_DOCUMENT EXCERPT:_
# Watering flowers



## Gruntilda (Dec 17, 2017)

I am a little confused by this.  One of my new stretch goals is to water a certain amount of flowers.  First thing I tried was walking over to the watering can - no go.  Second thing was to see if I could get a prompt to do so from the gyroid - no go.  Then I noticed in my friends list that I was told I could go and help 5 friends water their flowers.  But the "visit the garden" link was paled out so I couldn't do that.  Does this mean I will have to go find friends to water my flowers too?  Kind of like the quarry requests?  I just can't figure out how to do that though.


----------



## Bcat (Dec 17, 2017)

you have to wait for the soil to turn dry, or go to a friend's garden whose soil is dry and water their flowers.
I'm not really sure how often you need to water flowers to harvest them however


----------



## BunnyHunny (Dec 17, 2017)

Seems the soil goes dry after 1 hour. You can water your own plants and friends plants. If the garden is grayed out, that most likely means they haven't started their garden yet.
Not sure how long dry flowers can survive.


----------



## Relly (Dec 18, 2017)

The soil is dry but I still can't work out how to water


----------



## Angel-Rae (Dec 18, 2017)

Relly said:


> The soil is dry but I still can't work out how to water


Tap the flower mound. This confused me too. If the soil isn’t dry it won’t give you the option but if it is dry it equips you with a can and you water that clump if flowers.


----------



## Fizzii (Dec 18, 2017)

Is the soil visibly different when it's dry?


----------



## Relly (Dec 18, 2017)

Ah i think I have the hang of it now, it goes a slightly different colour


----------



## Gruntilda (Dec 18, 2017)

Thanks guys!


----------



## TykiButterfree (Dec 18, 2017)

You can water your own flowers? For some reason I thought it was just in friend's gardens. Maybe my flowers just don't need it now since I don't think I can do anything with them yet.


----------



## J087 (Dec 18, 2017)

Hardest part is finding a friend who's plants haven't been watered yet.
Reward is +1 friend power per friend.


----------



## Bcat (Dec 18, 2017)

TykiButterfree said:


> You can water your own flowers? For some reason I thought it was just in friend's gardens. Maybe my flowers just don't need it now since I don't think I can do anything with them yet.



Yup! You can water your own. It’ll give you the option to water when they need it and the soil will be a lighter color


----------



## Alcor (Dec 19, 2017)

_SOURCE DATA:_
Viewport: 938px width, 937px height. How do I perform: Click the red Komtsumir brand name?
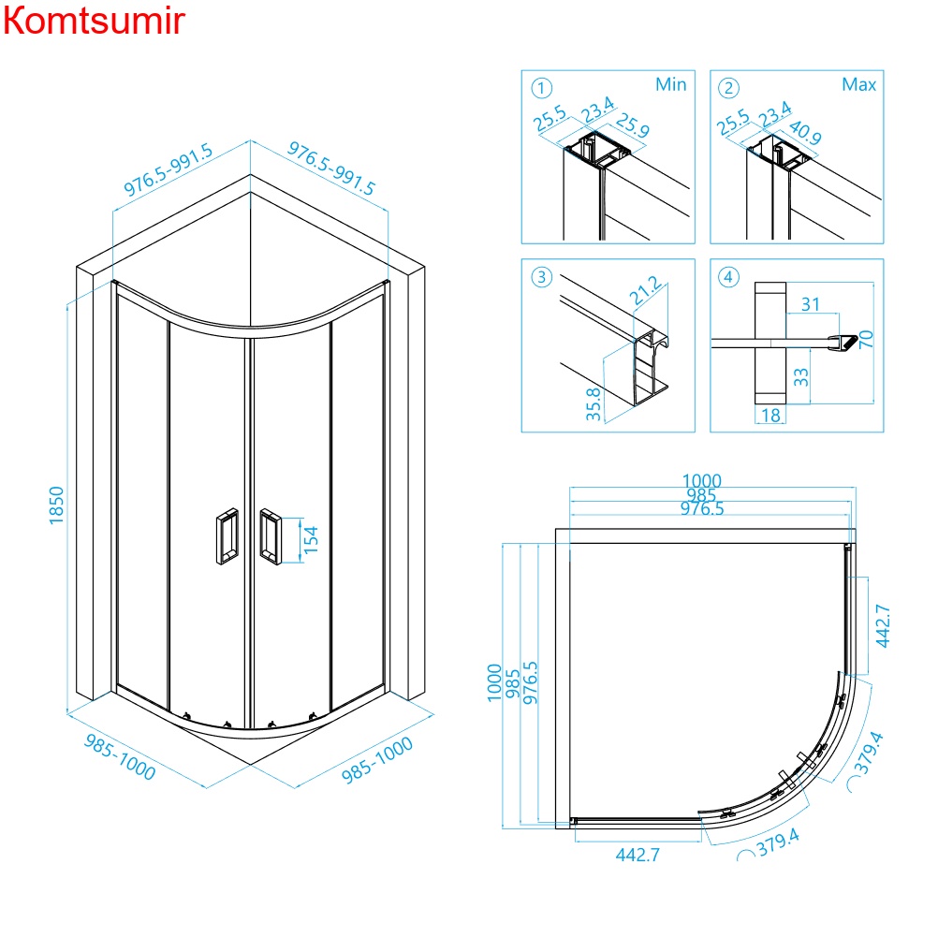point(94,21)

_REQUIREMENT 1:_
Transcribe the part of the thread on watering flowers that opens with the words containing "Tap the flower" and closes with "Fizzii (Dec 18, 2017)".
_REQUIREMENT 2:_
For the thread on watering flowers, mark each statement yes or no, quoting the words that decide it: (a) the soil goes dry after one hour; (b) watering a friend's flowers earns +2 friend power per friend; (c) dry soil turns a darker color.

_TASK SOLUTION 1:_
Tap the flower mound. This confused me too. If the soil isn’t dry it won’t give you the option but if it is dry it equips you with a can and you water that clump if flowers.


----------



## Fizzii (Dec 18, 2017)

_TASK SOLUTION 2:_
(a) Yes: "Seems the soil goes dry after 1 hour."
(b) No: "Reward is +1 friend power per friend."
(c) No: "the soil will be a lighter color"